Shortcomings of low IOP phacoemulsification

Low IOP phacoemulsification around physiological IOP involves decreased anterior chamber depth and bag volume. Low IOP settings are associated with reduced working space. In hard cataracts with increased lens thickness and in short eyes, reduced anterior chamber depth predisposes to more trauma to the surrounding tissues, especially the corneal endothelium (Figure 7).

Low IOP settings and corneal endothelial cell damage
7. Low IOP settings and corneal endothelial cell damage.

What is the answer?

Sub-high IOP settings can be used. In these patients, IOP up to 44 mm Hg or 60 cm bottle height is used. At the sub-high IOP settings, IOP is much below the closing pressure of the central retinal artery. With sub-high IOP settings, working space is increased. Moderate fluidics are used, and turbulence in the anterior chamber is not high.
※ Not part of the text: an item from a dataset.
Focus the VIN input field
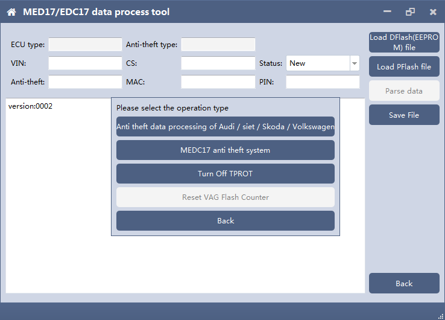Image resolution: width=445 pixels, height=320 pixels. click(85, 63)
Application of sub-high IOP settings

Sub-high IOP settings can be used during chopping and phacoaspiration in hard cataracts with increased lens thickness and in shorter eyes.

Differential IOP phacoemulsification

All cases are different. We can use physiological IOP settings in the presence of preexisting posterior capsule rupture and in cases with zonulopathy. Additionally, physiological IOP settings are mandatory when we do not want IOP to rise in compromised optic nerve heads.
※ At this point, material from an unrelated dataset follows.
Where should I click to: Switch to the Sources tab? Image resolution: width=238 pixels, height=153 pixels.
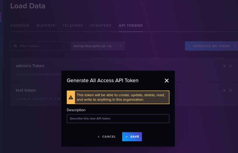20,26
Physiological or supraphysiological IOP settings can be used as per the surgeon’s convenience in special case scenarios. These settings produce minimal fluid turbulence and provide stable chamber settings. The anterior chamber is not unduly deepened by more fluid entering the eye.

The sub-high IOP category of low IOP settings is used in procedures and steps when we need more working space.

The combination of physiological/supraphysiological IOP settings and sub-high IOP settings can be used in hard cataracts with increased lens thickness and in short eyes. Physiological or supraphysiological settings are used during sculpting and cortex removal. Sub-high IOP settings can be used during chopping and phacoaspiration (Figure 8).

Differential IOP settings
8. Differential IOP settings.

In conclusion, we should use IOP settings to our advantage. Our armamentarium should have phaco programming of all IOP settings in our machine settings for ready use to help improve patient outcomes.